Assuming your input JSON document is valid, like the following:
{
"fieldA": { "fieldData": "XYZ" },
"fieldB": { "fieldData": "PQR" },
"fieldC": { "fieldData": null },
"fieldD": { "fieldData": "DEF" }
}
Then you can start your jq expression by removing the parts that have a fieldData value that is null:
jq 'map_values(select(.fieldData != null))' file
To then access the index of each key in the resulting object, we can use to_entries twice and extract it along with the other data we're interested in:
$ jq -r 'map_values(select(.fieldData != null)) | to_entries | to_entries | map(.key+1, .value.key, .value.value.fieldData)[]' file
1
fieldA
XYZ
2
fieldB
PQR
3
fieldD
DEF
We use to_entries twice to access the index of the keys within the original object.
Note that the order of keys in JSON objects is not necessarily fixed.
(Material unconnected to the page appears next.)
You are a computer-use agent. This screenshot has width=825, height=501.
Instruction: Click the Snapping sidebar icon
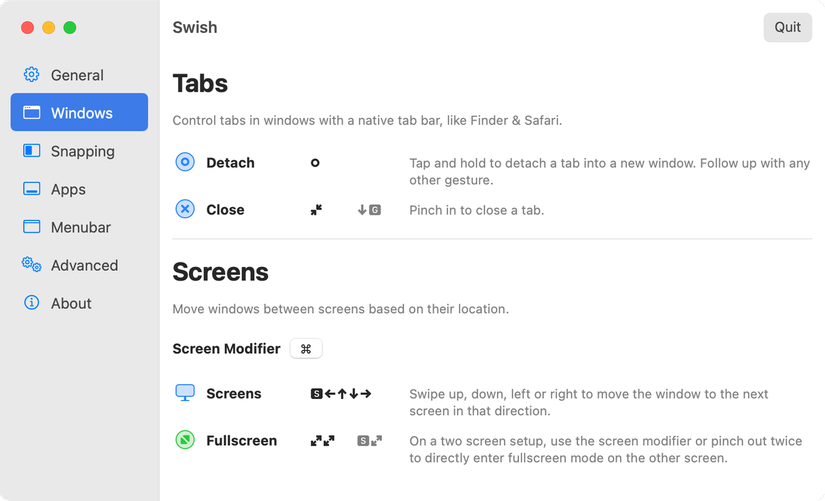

If you need a fixed ordering of things in a JSON structure, use an array instead. Maybe something like
[
{ "name": "fieldA", "fieldData": "XYZ" },
{ "name": "fieldB", "fieldData": "PQR" },
{ "name": "fieldC", "fieldData": null },
{ "name": "fieldD", "fieldData": "DEF" }
]
Using your original data from your previous related question (get key and value from json in array with check):
jq -r 'map(select(.name != "null")) | to_entries | map(.key+1, .value.name, .value.type)[]' file
or
jq -r 'map(select(.name != "null") | [.name, .type]) | to_entries | map(.key+1, .value[])[]' file
which is slightly closer to my answer to your other question.
Note the lack of initial call to to_entries compared to the above since we now don't have data in keys and therefore do not have the investigate the keys themselves.